On April 3, 1908, the housekeeper walked in and found Karolina sobbing on her hands and knees on a bare floor. When ordered forcefully to bed, Karolina said: “Where is mummy?” She did not recognize her brothers when they returned home. “They were really little, so they’re not my brothers,” she added. She was nothing more than skin and bones, with a pale complexion, resembling someone who had been starved. In the first few days, she was weak, avoided bright light, and moved with difficulty. Incredibly, she had a massive appetite and ate her meals with joy.
She remembered her school-going and church visits, but this time she began doing housework too. She was very intuitive, but she never asked… Because what happened was the last thing she would ask about. She made no inquiries about how her mother died. Karolina was rated above average in intelligence by Fröderström. She could read and write, she knew who her country’s king and queen were but had no idea where Stockholm was on the map.
Fröderström argued that Karolina could not survive a full hibernation, while others outright disagreed, stating it was impossible for her to experience such an elongated period without eating. He speculated instead that Karolina may have experienced a kind of post-traumatic psychosis. This prompted her to crawl under her doona (a kind of blanket/bedding) as a force field away from the mean world. During this long and difficult phase of her life, she was supported by her loyal mother who helped cover up the fact that she wasn’t actually in hibernation. She was, in effect, left to die, as family members and even Karolina’s own relatives were led to believe she was merely asleep—all the while her mother knew and did not let on that Karolina remained fully conscious through her illness.

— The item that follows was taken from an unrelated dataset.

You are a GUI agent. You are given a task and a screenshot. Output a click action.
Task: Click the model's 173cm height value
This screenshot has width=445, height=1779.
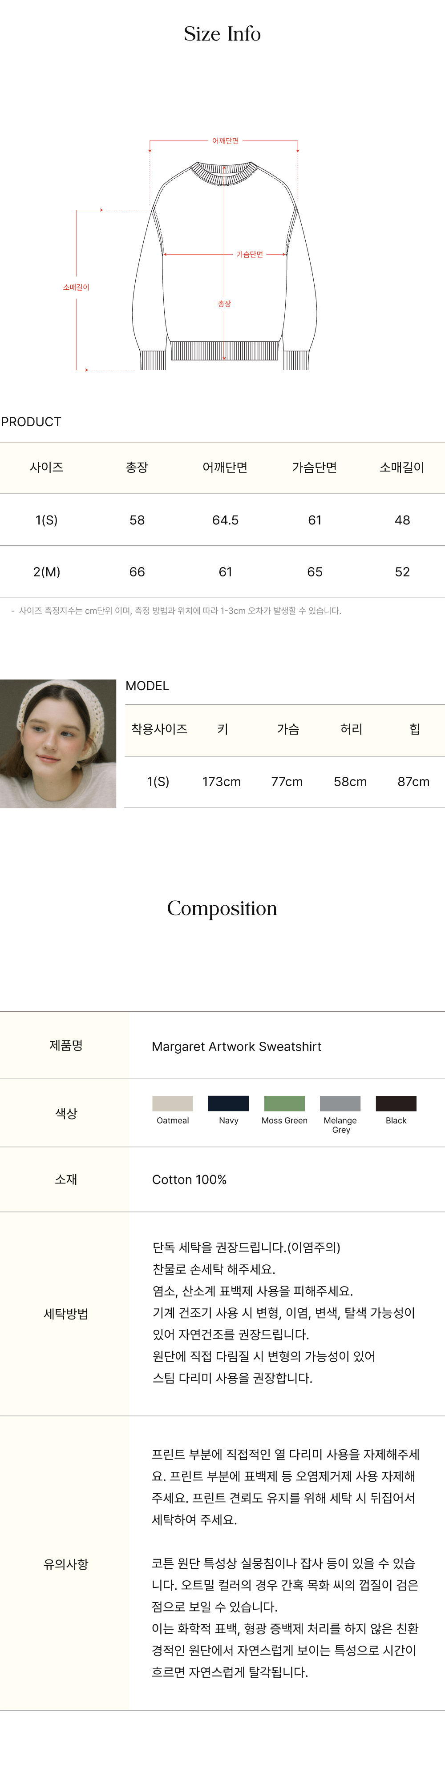(221, 782)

The family’s insistence that she had eaten nothing but two glasses of milk for 32 years is consistent with a caregiver who was secretly feeding her. Unknown to others, it was the caregiver working behind the scenes. The extreme weight loss that followed her mother’s passing could be seen as due to not being fed as she was before.
Karolina’s story is eerily similar to that of the Japanese sleeping girl Ellen Sadler, who allegedly slept for nine years. Ellen, like Karolina, was under the care of her mother, who fed Ellen with port wine, coffee, and milk while refusing to allow visitors or doctors to critically assess her. When Ellen’s mother passed away, her sister took over looking after her, but perhaps the responsibility was too much, and that’s why Ellen resurfaced five months after their mother’s passing.
Karolina, much like Ellen, went on to lead a pretty normal life, participating in societal activities after her awakening. She passed away on January 1, 1950, at the age of 88 from an intracranial hemorrhage.